Regarding Citizen Columnist Jerry Luber's Sept. 5 piece, "Election system was created for a different time - let's change it":

What the writer fails to understand is that the Electoral College, a stroke of genius on the part of our Founding Fathers, is the glue that holds our two-party system together.

Since the switch was made in 1824 to have these electors chosen by popular vote, 13 of the 47 contests have failed to produce popular-vote majorities, and in seven instances the tallies were less than two percentage points apart. In several of these contests, the popular-vote differences nearly represented statistical dead heats. It was the spread in the Electoral College that saved the day.

Elimination of the Electoral College would leave two possibilities. We often would have our presidents elected with simple pluralities, with all the attending political woes. Or, worse, we would have runoffs to achieve a majority, extending an already overlong election process.
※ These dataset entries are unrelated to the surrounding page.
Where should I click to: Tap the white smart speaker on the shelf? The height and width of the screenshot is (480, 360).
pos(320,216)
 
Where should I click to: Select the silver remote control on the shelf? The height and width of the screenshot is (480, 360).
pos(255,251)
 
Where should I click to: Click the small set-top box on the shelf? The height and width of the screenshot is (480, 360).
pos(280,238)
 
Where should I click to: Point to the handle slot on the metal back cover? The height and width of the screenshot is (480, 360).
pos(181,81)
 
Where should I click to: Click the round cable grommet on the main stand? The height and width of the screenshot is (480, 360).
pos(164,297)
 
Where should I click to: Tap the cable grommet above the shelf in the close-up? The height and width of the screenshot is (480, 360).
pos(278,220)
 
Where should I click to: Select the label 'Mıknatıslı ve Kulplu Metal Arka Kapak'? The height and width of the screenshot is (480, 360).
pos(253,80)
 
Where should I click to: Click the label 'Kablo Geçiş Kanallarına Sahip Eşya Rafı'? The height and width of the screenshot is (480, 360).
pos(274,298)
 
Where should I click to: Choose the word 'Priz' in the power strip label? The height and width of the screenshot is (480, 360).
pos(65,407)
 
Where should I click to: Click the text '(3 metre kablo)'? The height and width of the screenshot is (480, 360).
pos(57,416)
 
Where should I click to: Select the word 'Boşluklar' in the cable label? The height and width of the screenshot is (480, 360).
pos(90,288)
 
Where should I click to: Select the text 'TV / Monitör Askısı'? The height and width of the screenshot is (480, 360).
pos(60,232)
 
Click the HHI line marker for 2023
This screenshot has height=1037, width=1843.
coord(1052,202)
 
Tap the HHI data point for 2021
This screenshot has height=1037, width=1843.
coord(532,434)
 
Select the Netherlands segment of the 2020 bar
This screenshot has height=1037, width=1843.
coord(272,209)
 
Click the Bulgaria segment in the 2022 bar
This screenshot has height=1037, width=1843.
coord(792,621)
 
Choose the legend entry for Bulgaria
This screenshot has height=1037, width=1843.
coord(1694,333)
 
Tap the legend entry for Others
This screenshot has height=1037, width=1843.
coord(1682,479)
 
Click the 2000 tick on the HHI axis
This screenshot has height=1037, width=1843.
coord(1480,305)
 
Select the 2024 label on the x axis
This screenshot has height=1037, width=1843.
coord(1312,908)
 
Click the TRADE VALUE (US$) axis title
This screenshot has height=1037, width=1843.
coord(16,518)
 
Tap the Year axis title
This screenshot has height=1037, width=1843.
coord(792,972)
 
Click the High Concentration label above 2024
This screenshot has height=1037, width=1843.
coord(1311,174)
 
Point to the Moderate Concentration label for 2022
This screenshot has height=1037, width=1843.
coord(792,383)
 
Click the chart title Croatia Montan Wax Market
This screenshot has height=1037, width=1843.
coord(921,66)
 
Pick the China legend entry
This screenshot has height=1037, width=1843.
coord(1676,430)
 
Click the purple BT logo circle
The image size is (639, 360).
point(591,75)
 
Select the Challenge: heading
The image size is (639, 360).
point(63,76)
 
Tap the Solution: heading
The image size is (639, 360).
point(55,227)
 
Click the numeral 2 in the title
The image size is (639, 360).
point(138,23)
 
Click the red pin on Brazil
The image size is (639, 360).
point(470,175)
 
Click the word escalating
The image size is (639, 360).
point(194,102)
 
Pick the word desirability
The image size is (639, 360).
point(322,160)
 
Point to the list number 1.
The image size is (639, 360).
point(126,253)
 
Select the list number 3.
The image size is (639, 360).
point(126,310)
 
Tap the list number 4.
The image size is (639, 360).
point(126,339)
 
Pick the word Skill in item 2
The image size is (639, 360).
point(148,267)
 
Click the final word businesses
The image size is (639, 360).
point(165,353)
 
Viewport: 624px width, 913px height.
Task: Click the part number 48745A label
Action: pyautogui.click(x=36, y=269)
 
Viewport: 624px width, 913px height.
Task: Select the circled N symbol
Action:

The Electoral College provides us with decisive vote counts. If winners needed only a simple plurality, serious third-, fourth- and fifth-party candidates would be encouraged to enter the field, and we could end up with parliamentary situations of coalitions and stagnation similar to those in Europe. The need to obtain a majority in the college produces two big umbrella parties, where discordant elements have to hang together if they want to win the White House or majorities in the House and Senate.

Imagine the election of 1860, which had four serious candidates, if there had been no Electoral College. Abraham Lincoln received less than 40 percent of the popular vote, but won a whopping 180 in the college, hardly a squeak-through victory. His nearest competitor got only 72 electoral votes, providing Lincoln with a psychological advantage he otherwise would not have had. The other two contestants received only 12 and 39 electoral votes.

The elimination of the college would also empower big-city machines to determine close elections with fraudulent vote counts, whereas currently they only corrupt their own states. And close elections, such as the 2000 presidential contest, would require endless recounts. Proportionate voting in the college, as is currently the case in a few of our states, carries problems similar to those of a purely popular election and should be avoided as well.

The Electoral College has served us well over the years, and it would be an act of utter insanity to do away with it.